Un plateau qui parle au grand large
Cent soixante unités, c'est un chiffre qui change la donne sur une ligne de départ: largeur du plan d'eau, gestion des courants dans la rade, rotations de mouillage et zones de course à recalculer. À cette densité d'engagement, la lecture météo prime sur tout — régime de brise, bascule thermique de fin de matinée, marnage dans le secteur de Groix. Chaque barreur devra composer avec un trafic dense dès le premier signal d'avertissement.

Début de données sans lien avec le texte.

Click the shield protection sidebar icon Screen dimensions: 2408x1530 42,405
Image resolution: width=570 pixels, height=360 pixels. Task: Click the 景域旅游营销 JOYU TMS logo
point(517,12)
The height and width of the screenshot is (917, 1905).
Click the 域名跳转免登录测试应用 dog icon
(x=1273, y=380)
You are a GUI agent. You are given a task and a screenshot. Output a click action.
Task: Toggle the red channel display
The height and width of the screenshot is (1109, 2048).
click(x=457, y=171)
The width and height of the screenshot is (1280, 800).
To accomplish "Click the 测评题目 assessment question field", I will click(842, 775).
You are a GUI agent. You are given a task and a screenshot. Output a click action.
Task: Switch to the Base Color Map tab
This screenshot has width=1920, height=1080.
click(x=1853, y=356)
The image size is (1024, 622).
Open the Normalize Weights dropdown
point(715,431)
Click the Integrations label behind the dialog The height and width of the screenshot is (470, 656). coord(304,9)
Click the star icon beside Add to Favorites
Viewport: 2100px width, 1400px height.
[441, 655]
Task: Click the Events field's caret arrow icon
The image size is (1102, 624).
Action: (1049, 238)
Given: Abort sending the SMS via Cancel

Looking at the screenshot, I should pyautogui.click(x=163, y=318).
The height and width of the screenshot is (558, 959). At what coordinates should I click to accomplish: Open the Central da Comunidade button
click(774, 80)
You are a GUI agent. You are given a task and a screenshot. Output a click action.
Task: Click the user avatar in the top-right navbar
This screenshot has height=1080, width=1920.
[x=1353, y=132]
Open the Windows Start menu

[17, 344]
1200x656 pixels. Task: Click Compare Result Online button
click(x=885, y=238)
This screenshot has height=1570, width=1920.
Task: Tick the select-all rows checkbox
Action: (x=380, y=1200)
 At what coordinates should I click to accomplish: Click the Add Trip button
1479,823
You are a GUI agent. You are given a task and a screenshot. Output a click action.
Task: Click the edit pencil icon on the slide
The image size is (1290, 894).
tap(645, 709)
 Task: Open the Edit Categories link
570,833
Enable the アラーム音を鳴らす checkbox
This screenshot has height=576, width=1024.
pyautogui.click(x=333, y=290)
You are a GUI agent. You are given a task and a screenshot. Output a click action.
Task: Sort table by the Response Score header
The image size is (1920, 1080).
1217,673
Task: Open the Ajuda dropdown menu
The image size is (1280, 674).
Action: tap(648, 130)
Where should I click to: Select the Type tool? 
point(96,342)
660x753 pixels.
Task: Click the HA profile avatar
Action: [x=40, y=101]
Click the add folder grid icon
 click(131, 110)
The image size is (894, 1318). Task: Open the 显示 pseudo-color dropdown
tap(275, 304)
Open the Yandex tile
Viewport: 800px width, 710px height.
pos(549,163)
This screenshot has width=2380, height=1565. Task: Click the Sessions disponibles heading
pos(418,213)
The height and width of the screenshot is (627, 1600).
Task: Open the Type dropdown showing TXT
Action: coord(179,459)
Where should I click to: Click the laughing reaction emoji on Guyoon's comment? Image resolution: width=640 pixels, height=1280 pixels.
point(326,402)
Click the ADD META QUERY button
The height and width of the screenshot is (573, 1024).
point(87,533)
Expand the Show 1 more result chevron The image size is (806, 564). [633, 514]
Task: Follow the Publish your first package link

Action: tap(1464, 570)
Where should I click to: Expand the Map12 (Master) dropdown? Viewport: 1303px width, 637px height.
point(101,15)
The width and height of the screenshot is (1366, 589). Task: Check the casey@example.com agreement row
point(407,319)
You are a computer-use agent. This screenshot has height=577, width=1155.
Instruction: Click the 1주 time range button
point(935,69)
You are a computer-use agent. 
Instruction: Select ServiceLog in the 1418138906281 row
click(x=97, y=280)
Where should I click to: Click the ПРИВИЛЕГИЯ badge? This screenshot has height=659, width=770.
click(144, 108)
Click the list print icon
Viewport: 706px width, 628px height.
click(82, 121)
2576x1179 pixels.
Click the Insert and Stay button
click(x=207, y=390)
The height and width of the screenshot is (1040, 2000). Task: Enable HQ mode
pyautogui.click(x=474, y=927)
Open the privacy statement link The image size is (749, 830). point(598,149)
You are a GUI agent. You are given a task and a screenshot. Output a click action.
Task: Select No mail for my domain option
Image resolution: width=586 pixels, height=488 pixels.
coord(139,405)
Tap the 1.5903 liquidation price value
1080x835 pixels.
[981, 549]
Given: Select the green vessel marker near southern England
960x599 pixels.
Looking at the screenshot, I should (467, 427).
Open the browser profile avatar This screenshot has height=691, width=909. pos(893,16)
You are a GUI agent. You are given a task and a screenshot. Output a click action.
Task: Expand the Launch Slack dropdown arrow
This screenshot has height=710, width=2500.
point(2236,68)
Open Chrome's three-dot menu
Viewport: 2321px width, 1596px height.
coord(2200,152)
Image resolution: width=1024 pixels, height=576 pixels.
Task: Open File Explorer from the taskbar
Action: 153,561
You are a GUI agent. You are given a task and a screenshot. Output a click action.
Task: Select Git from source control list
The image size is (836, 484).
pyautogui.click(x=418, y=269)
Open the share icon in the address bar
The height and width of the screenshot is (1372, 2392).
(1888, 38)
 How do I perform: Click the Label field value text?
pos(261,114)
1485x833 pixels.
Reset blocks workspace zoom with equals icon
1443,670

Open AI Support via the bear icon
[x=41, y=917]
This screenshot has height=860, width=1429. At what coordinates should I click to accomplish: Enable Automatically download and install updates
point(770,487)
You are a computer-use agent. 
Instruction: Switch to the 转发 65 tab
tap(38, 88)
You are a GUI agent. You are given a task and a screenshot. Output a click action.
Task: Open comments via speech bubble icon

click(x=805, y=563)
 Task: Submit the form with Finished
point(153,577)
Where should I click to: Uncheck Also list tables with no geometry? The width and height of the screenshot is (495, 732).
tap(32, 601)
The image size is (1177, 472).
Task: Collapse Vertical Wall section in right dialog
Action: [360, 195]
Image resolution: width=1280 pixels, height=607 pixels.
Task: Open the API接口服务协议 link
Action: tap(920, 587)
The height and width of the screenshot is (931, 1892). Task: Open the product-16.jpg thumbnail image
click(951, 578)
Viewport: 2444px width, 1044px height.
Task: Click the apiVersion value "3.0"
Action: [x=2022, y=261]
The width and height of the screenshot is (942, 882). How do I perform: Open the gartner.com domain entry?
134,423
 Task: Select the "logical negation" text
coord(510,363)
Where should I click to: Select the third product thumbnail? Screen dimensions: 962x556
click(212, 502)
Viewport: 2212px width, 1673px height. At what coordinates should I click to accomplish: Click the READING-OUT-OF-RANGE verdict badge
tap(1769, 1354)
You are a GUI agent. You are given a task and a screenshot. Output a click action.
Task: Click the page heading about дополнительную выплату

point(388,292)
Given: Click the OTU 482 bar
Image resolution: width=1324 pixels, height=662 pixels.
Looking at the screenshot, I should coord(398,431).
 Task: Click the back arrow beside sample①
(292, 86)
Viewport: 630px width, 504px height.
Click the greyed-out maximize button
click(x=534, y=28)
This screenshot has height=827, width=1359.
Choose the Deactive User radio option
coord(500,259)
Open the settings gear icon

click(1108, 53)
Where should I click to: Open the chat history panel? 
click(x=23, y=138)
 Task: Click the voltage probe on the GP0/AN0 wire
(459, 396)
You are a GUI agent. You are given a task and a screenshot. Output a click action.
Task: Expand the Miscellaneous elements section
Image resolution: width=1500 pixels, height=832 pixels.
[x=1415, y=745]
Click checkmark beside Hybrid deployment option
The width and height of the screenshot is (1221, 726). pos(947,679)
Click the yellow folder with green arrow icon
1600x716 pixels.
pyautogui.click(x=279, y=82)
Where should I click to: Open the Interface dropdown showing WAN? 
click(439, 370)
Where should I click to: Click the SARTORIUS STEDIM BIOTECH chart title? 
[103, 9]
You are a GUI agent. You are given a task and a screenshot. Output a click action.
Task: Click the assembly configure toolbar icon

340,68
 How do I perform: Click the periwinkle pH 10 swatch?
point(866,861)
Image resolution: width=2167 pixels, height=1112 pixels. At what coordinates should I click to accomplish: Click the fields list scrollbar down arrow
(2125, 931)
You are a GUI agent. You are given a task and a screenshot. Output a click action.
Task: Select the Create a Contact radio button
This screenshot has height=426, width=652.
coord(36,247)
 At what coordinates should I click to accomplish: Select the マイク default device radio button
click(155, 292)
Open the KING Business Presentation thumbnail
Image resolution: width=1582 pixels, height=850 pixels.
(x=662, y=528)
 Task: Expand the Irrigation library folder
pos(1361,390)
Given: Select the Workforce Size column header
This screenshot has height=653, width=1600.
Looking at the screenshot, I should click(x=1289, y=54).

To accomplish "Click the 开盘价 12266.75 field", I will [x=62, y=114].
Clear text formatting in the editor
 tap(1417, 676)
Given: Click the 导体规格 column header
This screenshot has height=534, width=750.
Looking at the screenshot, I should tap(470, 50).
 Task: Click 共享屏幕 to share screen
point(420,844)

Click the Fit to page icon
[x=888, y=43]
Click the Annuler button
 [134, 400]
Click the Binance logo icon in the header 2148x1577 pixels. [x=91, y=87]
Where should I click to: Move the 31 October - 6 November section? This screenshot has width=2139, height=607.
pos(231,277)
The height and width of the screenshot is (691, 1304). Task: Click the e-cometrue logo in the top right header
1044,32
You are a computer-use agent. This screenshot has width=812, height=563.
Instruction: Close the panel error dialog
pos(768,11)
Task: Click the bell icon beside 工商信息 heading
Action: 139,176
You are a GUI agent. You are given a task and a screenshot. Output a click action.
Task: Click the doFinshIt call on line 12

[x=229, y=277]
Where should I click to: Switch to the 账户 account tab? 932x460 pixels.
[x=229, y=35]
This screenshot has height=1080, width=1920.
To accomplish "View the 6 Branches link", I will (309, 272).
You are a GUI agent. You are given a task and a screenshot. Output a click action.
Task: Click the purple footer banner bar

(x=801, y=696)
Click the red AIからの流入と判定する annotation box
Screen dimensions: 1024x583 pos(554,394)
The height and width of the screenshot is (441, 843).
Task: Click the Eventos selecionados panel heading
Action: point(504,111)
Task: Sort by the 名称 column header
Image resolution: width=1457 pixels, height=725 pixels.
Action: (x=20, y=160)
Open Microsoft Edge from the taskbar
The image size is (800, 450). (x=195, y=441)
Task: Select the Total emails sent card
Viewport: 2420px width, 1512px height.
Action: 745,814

Ce qu'il faut surveiller avant d'embarquer
Trois points de contrôle avant le départ: vérifier l'état du grément après le convoyage, anticiper les croisements de houle à la sortie de la rade, et confirmer le tableau des marées pour caler les passages aux marques. Sur ce type de plateau, une panne technique ou un mauvais timing de marée coûte plus cher qu'un défaut de vitesse pure.
Pour les suiveurs sur le littoral, la concentration de 160 bateaux transforme la côte lorientaise en véritable salon à flot: pontons saturés, capitainerie sous tension, et un terrain de jeu qui rappelle — s'il en était besoin — que Lorient reste l'une des places fortes de la voile de l'Atlantique.